Disparities in radiation doses from CT scans in different countries.
The amount of radiation used to perform CT scans varies considerably around the world and automated radiation-tracking software would help update existing references, according to a study published in the American Journal of Roentgenology.
Researchers from Switzerland and the United States sought to compare diagnostic reference levels from a local European CT dose registry with preexisting European and North American diagnostic reference levels.
Using radiation-tracking software, the researchers looked at data from 43,761 CT scans (means, medians, and interquartile ranges of volumetric CT dose index [CTDIvol] dose-length product [DLP], size-specific dose estimate, and effective dose values) obtained over the course of two years from eight CT scanners at six institutions.
The scans included examinations of the following:
• Head
• Paranasal sinuses
• Thorax
• Pulmonary angiogram
• Abdomen-pelvis
• Renal-colic
• Thorax-abdomen-pelvis
• Thoracoabdominal angiogram
The metrics from the registry were compared with diagnostic reference levels from Canada and California (published in 2015), the ACR dose index registry (2015), and national diagnostic reference levels from local CT dose registries in Switzerland (2010), the United Kingdom (2011), and Portugal (2015).
The results showed that the local registry had a lower 75th percentile CTDIvol for all protocols than did the individual internationally sourced data.

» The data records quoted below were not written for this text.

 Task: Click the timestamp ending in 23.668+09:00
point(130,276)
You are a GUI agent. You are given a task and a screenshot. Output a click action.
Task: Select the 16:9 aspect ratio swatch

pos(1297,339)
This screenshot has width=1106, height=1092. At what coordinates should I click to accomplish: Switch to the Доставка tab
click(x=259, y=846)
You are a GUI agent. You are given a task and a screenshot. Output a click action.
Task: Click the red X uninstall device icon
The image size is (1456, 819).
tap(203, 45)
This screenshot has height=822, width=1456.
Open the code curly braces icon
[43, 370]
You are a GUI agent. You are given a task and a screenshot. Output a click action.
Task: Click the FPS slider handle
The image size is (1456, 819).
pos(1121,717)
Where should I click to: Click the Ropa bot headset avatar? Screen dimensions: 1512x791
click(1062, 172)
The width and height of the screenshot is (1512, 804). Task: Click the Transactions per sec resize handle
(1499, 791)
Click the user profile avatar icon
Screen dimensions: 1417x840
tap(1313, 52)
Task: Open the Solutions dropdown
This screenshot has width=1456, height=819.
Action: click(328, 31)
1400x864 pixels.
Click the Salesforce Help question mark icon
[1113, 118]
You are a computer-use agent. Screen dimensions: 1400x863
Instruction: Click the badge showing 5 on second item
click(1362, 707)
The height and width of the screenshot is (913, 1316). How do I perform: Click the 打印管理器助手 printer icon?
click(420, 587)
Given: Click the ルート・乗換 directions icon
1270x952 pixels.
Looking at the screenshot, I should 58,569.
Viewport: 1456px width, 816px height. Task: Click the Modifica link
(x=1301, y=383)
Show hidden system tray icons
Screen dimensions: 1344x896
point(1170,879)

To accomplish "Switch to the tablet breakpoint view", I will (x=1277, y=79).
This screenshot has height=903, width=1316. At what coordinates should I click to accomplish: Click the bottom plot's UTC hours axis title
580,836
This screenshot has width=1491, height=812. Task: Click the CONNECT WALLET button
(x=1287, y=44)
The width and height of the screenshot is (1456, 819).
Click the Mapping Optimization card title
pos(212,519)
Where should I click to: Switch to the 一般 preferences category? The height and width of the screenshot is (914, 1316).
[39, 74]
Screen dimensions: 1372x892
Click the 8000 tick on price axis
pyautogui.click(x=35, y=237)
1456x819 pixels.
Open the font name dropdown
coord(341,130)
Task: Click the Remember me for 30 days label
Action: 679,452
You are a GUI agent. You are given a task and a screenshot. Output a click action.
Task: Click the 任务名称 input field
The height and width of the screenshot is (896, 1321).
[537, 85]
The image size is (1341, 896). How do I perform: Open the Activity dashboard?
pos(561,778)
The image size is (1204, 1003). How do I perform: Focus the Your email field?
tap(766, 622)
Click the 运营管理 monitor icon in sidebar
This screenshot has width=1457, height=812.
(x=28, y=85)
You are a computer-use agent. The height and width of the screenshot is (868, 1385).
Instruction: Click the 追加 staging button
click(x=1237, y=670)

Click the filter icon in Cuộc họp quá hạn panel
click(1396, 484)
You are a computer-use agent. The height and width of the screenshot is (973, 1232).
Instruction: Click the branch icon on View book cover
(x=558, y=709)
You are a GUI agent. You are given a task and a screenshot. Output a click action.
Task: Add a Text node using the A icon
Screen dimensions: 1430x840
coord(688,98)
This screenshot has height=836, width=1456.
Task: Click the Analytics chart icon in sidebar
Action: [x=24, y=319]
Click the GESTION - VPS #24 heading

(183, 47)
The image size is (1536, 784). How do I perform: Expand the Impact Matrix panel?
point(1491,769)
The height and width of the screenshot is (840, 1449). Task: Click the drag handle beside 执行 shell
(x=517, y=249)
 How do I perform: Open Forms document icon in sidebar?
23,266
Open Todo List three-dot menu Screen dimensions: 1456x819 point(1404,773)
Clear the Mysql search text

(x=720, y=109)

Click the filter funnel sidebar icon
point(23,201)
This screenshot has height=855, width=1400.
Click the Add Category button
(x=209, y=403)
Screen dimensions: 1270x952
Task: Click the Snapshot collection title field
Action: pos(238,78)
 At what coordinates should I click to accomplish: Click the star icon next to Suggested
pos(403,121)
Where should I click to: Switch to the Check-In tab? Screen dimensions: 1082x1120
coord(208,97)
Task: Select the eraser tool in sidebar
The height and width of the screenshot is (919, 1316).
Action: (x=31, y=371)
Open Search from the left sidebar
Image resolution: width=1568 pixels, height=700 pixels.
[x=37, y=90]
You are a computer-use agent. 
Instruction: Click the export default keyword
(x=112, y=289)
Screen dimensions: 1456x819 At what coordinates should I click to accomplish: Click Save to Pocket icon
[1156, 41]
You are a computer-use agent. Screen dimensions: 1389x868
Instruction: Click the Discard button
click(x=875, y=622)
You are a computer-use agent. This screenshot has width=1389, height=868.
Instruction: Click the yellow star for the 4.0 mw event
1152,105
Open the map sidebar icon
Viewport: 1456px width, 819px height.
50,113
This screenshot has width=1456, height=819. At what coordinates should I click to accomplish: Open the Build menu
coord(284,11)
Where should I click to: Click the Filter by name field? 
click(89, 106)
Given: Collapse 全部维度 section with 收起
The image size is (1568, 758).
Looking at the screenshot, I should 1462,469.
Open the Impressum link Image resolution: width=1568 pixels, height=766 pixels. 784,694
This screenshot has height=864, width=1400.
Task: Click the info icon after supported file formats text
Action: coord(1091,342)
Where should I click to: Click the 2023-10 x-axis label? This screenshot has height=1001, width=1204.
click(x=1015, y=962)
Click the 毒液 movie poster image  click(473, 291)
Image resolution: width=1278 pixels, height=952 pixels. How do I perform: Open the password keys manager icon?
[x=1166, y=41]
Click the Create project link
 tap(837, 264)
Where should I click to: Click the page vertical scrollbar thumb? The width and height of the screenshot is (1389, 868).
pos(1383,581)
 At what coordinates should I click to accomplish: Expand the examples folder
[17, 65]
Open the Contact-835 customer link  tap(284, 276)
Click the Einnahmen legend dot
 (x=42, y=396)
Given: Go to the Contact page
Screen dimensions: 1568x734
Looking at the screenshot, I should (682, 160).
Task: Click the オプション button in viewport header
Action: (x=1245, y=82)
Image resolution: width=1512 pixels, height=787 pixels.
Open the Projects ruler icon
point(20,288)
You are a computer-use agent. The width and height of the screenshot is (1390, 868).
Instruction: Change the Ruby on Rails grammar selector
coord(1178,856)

Compared with their study, the ACR dose index registry had higher 75th percentile CTDIvol values by:
• 55% for head
• 240% for thorax
• 28% for abdomen-pelvis
• 42% for thorax-abdomen-pelvis
• 128% for pulmonary angiogram
• 138% for renal-colic
• 58% for paranasal sinus studies
The researchers concluded they had lower diagnostic reference level values than did existing European and North American diagnostic reference levels.
“Automated radiation-tracking software could be used to establish and update existing diagnostic reference levels because they are capable of analyzing large datasets meaningfully,” they wrote.